When you walked into a Tower Records main floor main section it was usually filled with pop and rock music. Mainstream music, top 40 hits, all the major rock and pop artists were always found on the main floor or main section of Tower Records. Yes you heard right, main floor! Many Tower Records stores consisted of multiple floors. If you were visiting a Tower Records that was comprised of multiple floors, the floors were usually organized between pop music,classical music, jazz and country. Yes in these huge mammoth record stores, Tower Records actually dedicated individual floors to specific styles of music. Those Tower Records stores with individual floors were usually found in cities. Suburban Tower Records stores usually were separated by enclosed sections on one floor.
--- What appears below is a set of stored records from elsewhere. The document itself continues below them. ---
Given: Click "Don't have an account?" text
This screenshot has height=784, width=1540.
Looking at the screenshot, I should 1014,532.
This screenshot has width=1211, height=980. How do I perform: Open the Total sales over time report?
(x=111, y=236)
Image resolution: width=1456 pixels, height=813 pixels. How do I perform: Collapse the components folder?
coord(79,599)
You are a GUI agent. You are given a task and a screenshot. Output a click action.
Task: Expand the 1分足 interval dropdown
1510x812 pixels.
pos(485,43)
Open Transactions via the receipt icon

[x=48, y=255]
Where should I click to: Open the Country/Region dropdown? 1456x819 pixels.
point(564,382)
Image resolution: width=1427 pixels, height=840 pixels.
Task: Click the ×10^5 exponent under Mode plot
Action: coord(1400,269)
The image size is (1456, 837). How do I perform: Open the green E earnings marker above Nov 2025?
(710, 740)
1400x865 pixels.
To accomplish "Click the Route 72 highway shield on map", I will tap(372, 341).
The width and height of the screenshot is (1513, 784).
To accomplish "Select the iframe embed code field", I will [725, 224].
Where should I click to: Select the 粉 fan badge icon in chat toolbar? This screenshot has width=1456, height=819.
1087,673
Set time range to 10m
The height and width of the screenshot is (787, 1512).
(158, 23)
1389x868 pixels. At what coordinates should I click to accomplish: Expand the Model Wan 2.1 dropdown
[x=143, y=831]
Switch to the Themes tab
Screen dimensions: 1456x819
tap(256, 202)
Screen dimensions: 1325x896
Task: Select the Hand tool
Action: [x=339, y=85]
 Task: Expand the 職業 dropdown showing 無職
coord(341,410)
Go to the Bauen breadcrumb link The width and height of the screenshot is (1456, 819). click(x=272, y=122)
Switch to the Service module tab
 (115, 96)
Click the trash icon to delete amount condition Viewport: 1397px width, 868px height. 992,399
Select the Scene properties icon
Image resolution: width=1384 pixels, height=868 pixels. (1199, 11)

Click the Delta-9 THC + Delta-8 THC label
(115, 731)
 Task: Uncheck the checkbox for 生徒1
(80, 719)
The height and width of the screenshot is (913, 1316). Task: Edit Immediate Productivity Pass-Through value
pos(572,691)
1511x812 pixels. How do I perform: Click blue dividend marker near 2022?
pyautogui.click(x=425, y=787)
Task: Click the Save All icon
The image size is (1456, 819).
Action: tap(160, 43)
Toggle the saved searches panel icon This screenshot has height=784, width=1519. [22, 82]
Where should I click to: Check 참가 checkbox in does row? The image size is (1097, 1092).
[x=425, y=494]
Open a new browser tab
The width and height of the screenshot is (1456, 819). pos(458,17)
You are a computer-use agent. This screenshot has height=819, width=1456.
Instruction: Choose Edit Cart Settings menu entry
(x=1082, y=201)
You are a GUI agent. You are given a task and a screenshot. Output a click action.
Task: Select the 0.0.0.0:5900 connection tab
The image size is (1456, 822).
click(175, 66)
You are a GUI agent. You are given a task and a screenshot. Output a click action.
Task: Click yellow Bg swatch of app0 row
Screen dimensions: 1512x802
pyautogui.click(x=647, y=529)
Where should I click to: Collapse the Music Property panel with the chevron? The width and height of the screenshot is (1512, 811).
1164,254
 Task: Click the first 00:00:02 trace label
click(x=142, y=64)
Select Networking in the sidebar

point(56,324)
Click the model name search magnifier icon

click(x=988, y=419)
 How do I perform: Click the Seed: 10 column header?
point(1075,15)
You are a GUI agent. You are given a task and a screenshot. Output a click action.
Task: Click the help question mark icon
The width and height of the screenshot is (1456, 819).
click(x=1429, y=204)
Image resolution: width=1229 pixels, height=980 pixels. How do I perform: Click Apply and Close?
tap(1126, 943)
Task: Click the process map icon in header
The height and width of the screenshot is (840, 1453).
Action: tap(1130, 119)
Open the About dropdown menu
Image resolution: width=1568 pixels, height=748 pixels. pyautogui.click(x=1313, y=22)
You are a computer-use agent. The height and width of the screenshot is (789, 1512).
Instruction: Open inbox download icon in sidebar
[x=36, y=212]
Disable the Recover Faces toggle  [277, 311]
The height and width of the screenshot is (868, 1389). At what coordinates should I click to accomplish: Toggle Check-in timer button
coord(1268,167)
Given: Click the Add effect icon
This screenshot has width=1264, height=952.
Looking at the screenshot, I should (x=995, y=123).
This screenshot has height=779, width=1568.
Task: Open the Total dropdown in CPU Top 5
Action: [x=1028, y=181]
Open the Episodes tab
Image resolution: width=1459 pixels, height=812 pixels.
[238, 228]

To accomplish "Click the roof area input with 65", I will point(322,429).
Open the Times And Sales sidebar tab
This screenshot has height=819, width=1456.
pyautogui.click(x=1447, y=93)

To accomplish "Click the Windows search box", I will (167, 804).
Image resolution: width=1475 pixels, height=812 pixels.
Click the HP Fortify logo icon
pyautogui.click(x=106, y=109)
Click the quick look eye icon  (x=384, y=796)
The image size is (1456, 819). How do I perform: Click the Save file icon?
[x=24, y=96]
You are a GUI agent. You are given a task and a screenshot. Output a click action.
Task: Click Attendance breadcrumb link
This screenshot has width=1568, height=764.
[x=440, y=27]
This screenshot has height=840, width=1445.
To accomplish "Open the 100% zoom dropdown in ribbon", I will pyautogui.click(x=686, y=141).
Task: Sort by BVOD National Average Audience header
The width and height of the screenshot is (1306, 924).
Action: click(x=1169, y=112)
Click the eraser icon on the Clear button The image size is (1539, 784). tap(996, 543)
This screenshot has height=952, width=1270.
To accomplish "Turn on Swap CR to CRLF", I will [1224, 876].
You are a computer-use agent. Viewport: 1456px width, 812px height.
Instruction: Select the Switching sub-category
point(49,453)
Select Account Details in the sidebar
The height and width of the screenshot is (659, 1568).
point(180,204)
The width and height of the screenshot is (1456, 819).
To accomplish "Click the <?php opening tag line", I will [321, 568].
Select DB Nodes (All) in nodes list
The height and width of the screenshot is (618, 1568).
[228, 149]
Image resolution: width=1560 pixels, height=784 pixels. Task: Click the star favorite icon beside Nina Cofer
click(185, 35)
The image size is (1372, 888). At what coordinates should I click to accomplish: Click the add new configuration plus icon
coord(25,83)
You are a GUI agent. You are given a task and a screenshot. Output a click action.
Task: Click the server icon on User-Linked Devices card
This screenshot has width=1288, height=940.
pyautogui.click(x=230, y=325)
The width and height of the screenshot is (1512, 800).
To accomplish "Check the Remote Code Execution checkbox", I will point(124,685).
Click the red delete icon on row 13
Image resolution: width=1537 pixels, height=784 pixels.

When you walked into an individual department of a Tower Records store, you were greeted with the sound of the style of music the department represented. When you walked into the classical music department you would hear a string quartet, a symphony, a piano concerto, etc.. playing over the speakers. The Jazz department would have the sounds of Miles Davis, Mike Stern, Dexter Gordon, etc… beautifully surrounding those shopping for jazz records and CDs. The same went for all the other departments dedicated to one genre of music. Each department was usually staffed by very knowledgeable people who specialized in that specific musical genre. Of course, there were exceptions, but for the most part Tower Records was pretty serious in employing the right people in the right departments.
Tower Records Stock
Most record stores categorized their music that was placed on the shelves or in bins by artists within sections of a specific musical genre. Artist’s names were placed on dividers that stood over the top of the lps or cds. Tower records went one step further with major artists. The stores did so much volume that is caused them to not only divide sections by artists but also by albums within each artists section. Groups like The Beatles, Pink Floyd, Bruce Springsteen, The Rolling Stones, The Who all had separate sections just dedicated to individual album titles.
One could also find many import titles within the artist sections. Most other music store chains in malls across the United States never really carried import titles. It was one of the advantages that independent stores held over the major retail chains. It was also what separated Tower Records form The Record Worlds and Sam Goodys’ in the retail music business. Tower Records carried the imports usually at reasonable prices. You never knew what you would find browsing through the bins of Tower Records because they updated their stock daily.
Tower Records Magazines and More
Rock and roll fans especially in the 70s, 80s and 90s loved reading rock magazines. Long before the dawn of the internet and the end of real human communication and touch, people actually got their information on bands from magazines. Tower Records had a massive selection of music and culture magazines. They stocked domestic and imported magazines. Tower Records also published their own monthly magazine entitled Pulse that was handed out free in the stores. This was not just a newsletter but a magazine close to the same size of Rolling Stone.
There will never be another music store like Tower Records. The sale of digital music and the streaming concept which now covers 80 percent of music sales have pretty much ended the sale of CDs Anyone who still buys CDs or vinyl usually does it at online retailers like Amazon. and even Tower Records online presence Tower.com. While vinyl can still be found in independent record stores and places like Barnes and Noble, the sale of actual physical merchandise in a major music retailer is just about dead. But there was a time when music shopping in a chain store was a wonderful experience. There was no better major retailer to do it in than Tower Records.